— Written exercise —
Recast the entries, starting at the line that contains "Click the avatar" and ending at the last line of the entries, as a JSON list of strings with one string for each line and blank lines left out.

— Recorded information —
_____
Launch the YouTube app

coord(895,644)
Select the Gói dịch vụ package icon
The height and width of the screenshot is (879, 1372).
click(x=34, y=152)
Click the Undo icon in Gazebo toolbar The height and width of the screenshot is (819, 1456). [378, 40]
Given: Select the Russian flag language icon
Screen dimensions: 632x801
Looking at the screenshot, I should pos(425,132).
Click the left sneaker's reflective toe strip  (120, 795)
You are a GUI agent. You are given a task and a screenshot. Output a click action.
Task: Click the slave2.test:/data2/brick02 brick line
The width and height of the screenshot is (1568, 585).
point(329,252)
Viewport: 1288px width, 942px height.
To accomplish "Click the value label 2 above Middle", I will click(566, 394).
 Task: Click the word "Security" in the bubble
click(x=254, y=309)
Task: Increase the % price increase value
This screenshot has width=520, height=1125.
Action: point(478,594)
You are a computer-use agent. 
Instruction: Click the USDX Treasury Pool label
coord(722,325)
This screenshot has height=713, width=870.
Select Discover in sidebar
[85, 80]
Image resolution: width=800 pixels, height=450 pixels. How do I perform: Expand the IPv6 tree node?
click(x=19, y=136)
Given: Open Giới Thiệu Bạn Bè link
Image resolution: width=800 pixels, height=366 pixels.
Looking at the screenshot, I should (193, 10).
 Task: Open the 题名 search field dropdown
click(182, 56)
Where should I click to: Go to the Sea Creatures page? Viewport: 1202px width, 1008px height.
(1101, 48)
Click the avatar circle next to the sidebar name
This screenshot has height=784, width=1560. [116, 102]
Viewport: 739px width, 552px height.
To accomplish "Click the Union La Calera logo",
_____
— Exercise solution —
[
  "Click the avatar circle next to the sidebar name",
  "This screenshot has height=784, width=1560. [116, 102]",
  "Viewport: 739px width, 552px height.",
  "To accomplish \"Click the Union La Calera logo\","
]